**Data for review**
*****
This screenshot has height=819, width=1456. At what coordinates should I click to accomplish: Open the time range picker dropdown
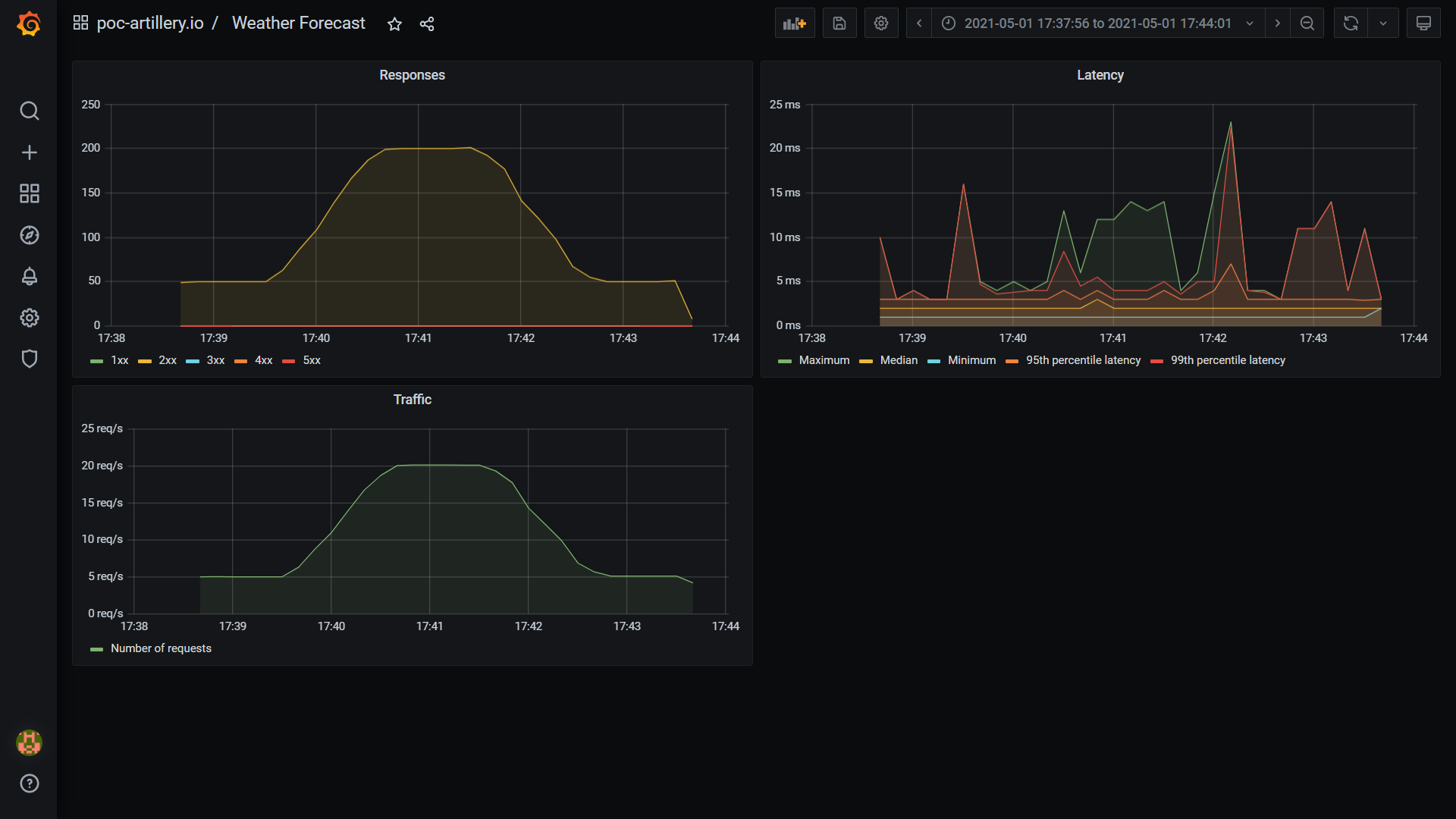pyautogui.click(x=1097, y=24)
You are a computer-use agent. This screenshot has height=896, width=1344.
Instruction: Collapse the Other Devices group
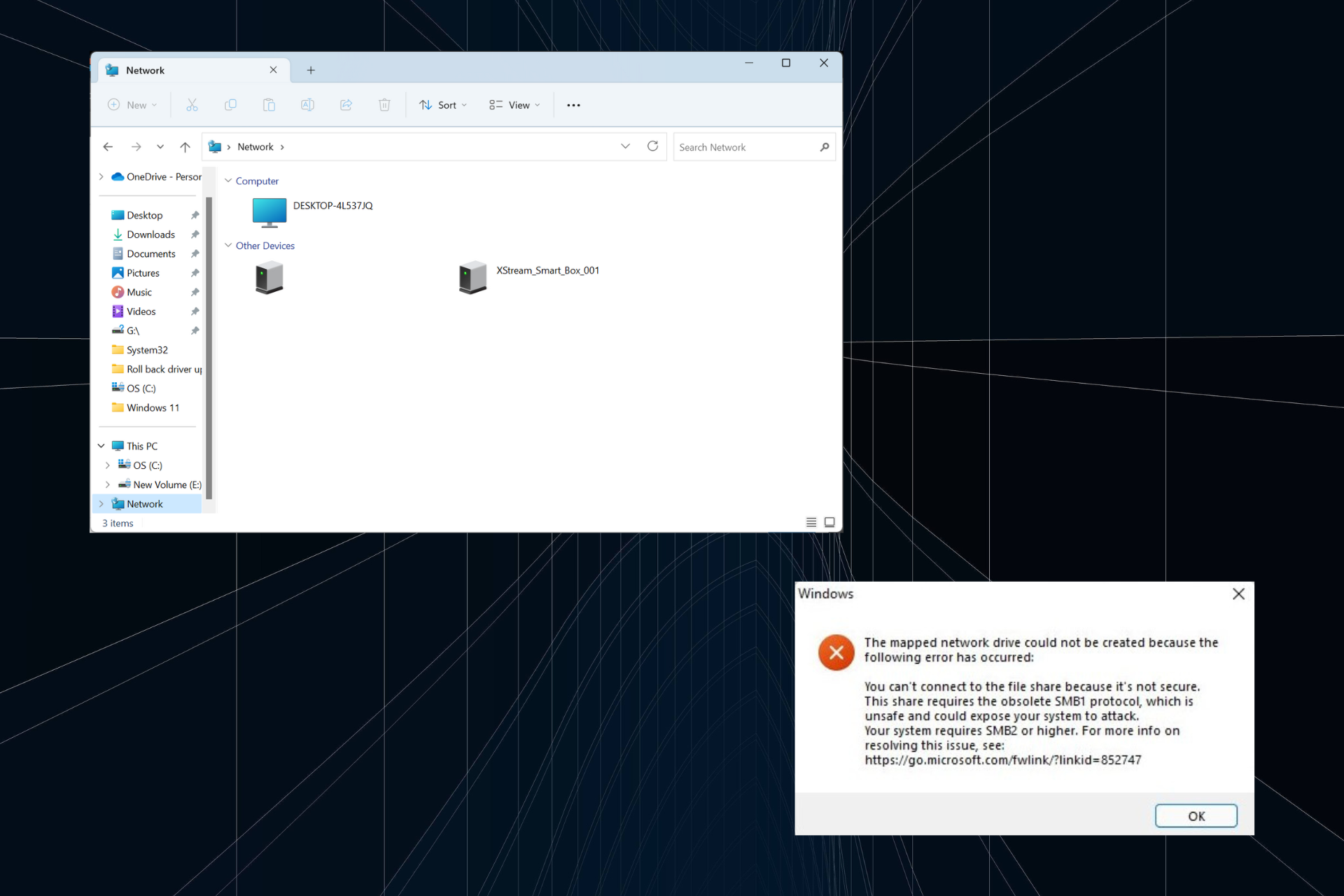point(228,246)
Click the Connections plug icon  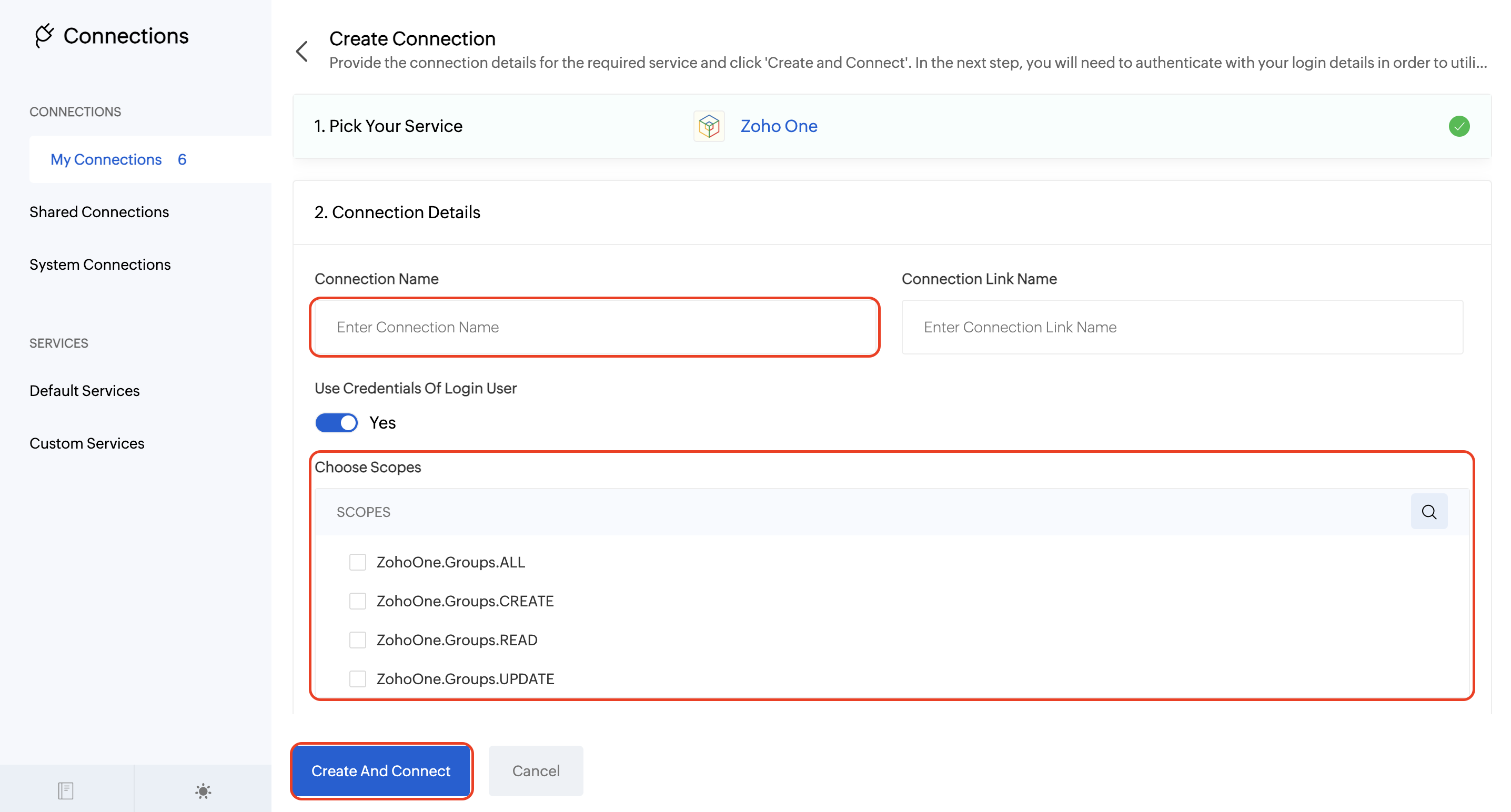point(44,35)
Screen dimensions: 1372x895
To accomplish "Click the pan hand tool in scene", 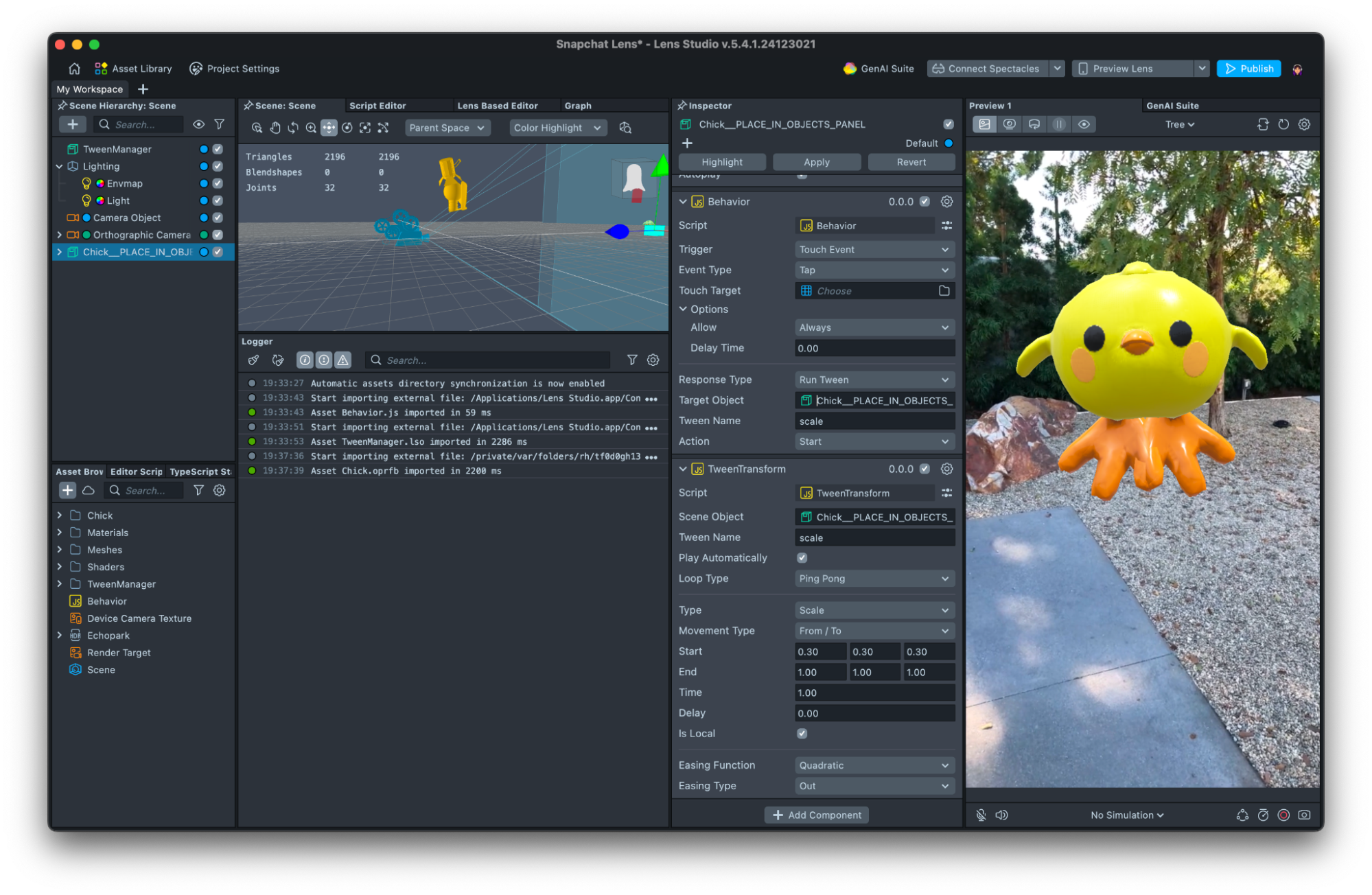I will 275,128.
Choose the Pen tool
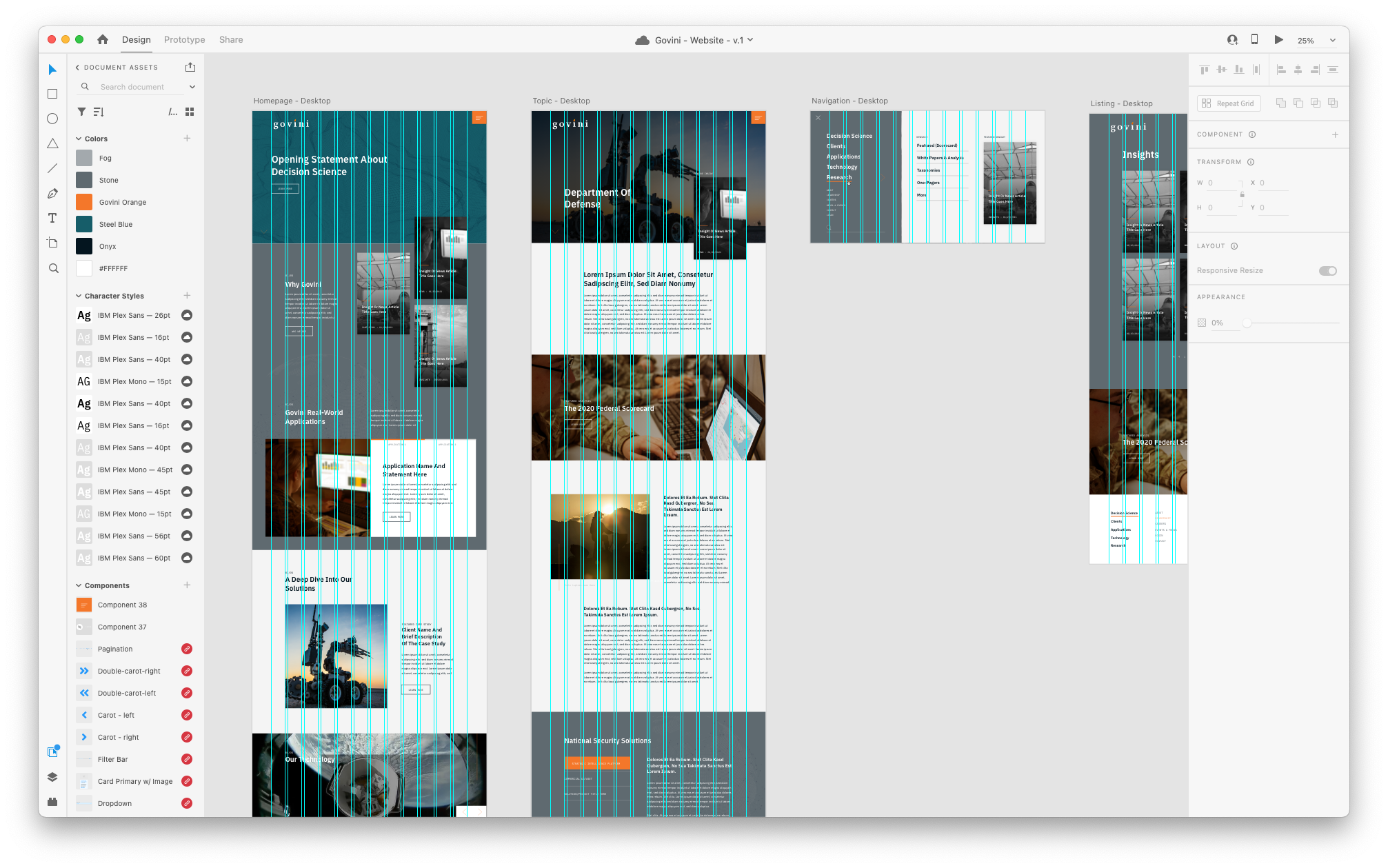The width and height of the screenshot is (1388, 868). (x=52, y=194)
*****
**What is needed**
Copy exactly the lines from the first line of the records above through the line with "You are a computer-use", both included, and nothing else. Pictures stay out.

**Exercise response**
This screenshot has height=819, width=1456. At what coordinates should I click to accomplish: Open the time range picker dropdown
pyautogui.click(x=1097, y=24)
You are a computer-use agent. This screenshot has height=896, width=1344.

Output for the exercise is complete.